Au terme d’un combat extraordinaire d’intensité face à Carlos Alcaraz, il est devenu le cinquième joueur de simple de l’histoire – le plus âgé – à réussir le Golden Slam en carrière (remporter les quatre Majeurs et la médaille d’or olympique) après Andre Agassi, Steffi Graf, Rafael Nadal et Serena Williams. "Ce moment dépasse tout ce que j’ai imaginé, espéré et vécu jusqu’ici, a-t-il expliqué après son incroyable accomplissement. J’ai toujours dit que représenter mon pays a toujours été ma plus grande priorité et mon plus grand honneur, que ce soit en Coupe Davis ou aux Jeux Olympiques. Porter haut les couleurs de la Serbie, c’est ce qui me motive le plus. C’est probablement le plus grand exploit de ma carrière."

Un plateau toujours plus relevé

A la lecture des précédents exploits énumérés, on pourrait penser que les autres protagonistes se sont partagés des miettes. Que nenni, nombreux d’entre eux ont confirmé leur nette progression par des sacres et places d’honneur qui en disent long sur la densité de talents du circuit. Pleinement remis de son effroyable blessure à la cheville survenue au printemps 2022, Alexander Zverev s’est installé confortablement à la place de dauphin, grâce notamment à deux succès en Masters 1000 (Rome et Paris) et une deuxième finale de Grand Chelem en carrière, à Roland-Garros.
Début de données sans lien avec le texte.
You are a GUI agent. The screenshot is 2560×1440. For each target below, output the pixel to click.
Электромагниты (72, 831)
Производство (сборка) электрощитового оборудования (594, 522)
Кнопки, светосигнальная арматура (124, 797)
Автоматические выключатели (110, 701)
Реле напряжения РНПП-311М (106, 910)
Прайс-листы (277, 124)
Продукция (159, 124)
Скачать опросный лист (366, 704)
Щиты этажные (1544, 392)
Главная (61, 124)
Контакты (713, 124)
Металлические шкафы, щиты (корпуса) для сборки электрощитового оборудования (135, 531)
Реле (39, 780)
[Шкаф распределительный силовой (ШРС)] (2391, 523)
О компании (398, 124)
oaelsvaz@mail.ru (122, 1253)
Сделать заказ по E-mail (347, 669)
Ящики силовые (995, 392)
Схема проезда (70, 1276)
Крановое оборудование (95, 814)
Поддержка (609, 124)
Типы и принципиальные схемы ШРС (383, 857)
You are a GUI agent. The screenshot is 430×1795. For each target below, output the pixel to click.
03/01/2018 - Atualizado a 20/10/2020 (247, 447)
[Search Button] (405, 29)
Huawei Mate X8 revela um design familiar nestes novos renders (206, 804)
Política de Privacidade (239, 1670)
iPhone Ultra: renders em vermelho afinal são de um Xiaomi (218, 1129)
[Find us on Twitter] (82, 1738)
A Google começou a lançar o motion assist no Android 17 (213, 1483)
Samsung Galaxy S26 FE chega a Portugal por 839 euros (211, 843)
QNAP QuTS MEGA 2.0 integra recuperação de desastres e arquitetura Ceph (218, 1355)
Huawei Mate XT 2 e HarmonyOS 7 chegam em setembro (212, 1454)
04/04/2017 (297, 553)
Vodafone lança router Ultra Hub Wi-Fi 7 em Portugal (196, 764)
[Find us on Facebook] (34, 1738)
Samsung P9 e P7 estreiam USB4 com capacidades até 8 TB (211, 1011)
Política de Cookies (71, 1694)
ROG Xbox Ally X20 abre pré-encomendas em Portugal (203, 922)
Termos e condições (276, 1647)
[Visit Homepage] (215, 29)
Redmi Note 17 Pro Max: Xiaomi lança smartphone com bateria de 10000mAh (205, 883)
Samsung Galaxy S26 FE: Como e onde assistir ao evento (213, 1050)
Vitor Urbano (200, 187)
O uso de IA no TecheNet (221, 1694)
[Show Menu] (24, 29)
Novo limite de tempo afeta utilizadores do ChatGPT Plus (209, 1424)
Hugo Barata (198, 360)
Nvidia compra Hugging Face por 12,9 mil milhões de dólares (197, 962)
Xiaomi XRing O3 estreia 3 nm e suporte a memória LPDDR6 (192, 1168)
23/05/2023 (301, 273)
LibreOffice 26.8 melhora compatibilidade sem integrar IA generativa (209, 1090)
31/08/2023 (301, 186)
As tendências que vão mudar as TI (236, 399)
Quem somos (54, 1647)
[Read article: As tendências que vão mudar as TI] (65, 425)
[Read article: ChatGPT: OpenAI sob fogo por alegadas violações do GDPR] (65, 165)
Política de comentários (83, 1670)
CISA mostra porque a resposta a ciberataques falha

Battu lui aussi sur la dernière marche mais cette fois à New York et Turin, Taylor Fritz a franchi un nouveau cap, récompensé par le meilleur classement de sa vie (4e). Demi-finaliste à Wimbledon puis médaillé de bronze aux JO, Lorenzo Musetti a connu une période très faste, tout comme le successeur désigné d’Andy Murray, Jack Draper, champion à deux reprises (Stuttgart, Vienne), battu dans le dernier carré à Flushing Meadows et désormais n°1 britannique.

La liste est longue et ne fait que s’agrandir au fur et à mesure de l’éclosion de stars confirmées ou en devenir comme Arthur Fils (meilleur joueur en catégorie 500 cette saison), Jakub Mensik (finaliste à Doha pour son premier tournoi ATP) ou encore Joao Fonseca, champion des Finales Next Gen qui les réunissaient tous les trois. Mention spéciale également à Giovanni Mpetshi Perricard, titré à Lyon, Bâle et également huitième de finaliste à Wimbledon.

Reste désormais à savoir quelle place parviendront à prendre ces "nouveaux venus" lors du prochain exercice, qui s’annonce tout aussi riche que cette édition 2024.